I only picked this book because it popped up on PaperbackSwap and I recognized the title as one of those highly-regarded, prize-winning "literary" Young Adult novels that are supposed to be life-changing and glorious and moving and representative of the heights of quality to which Young Adult literature can attain.
You may gather from this preamble that I was not all that impressed.
On the Jellicoe Road isn't a bad book. It's... interesting, if you find it interesting to read about teenagers! Having drama! About fucked-up parents! And secrets! About their past! And there's this one boy! In a tree!
Yeah, the boy in a tree is a dream about the main character's father and it's all very symbolic and whatever.
So, basically it's a contemporary YA novel about a girl named Taylor who was abandoned by her mother when she was eleven and has grown up at a boarding school. She's now a senior (or a "Year Twelve" or whatever they call them in Australia) and has just been put in charge of her house by a shadowy cabal of fellow students, which starts the book off with a lot of adolescent politics and power games leading to the annual "war" between the Jellicoe students, the Townies, and the Cadets in which Taylor is supposed to be leader and supreme commander of her Jellicoe kiddies. Mostly she spends the time whining, having asthma attacks, emoting about her tormented past and a mother who evidently suffered from all sorts of drug and mental health issues, and trying to uncover what happened to her father and some other people her parents knew.
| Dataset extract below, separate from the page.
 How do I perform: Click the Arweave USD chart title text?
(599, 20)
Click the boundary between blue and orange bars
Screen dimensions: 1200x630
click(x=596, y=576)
There's one teacher at the Jellicoe school named Hannah whom Taylor kind of sort of looks up to as a role model, and Hannah suddenly disappears, which ramps up Taylor's abandonment issues to eleventy, and since she's already a teenager and therefore living in a universe from which the gravity of her own self-importance allows no light to escape, she pretty much treats all her friends and the younger children at her school like shit, even though for some inexplicable reason they all look up to her.
I didn't like Taylor much. Yeah, she's had some rough breaks. But at the point where she's screaming at eleven-year-olds who have had their own rough breaks, not that this would ever occur to her, I lose most of my sympathy for her.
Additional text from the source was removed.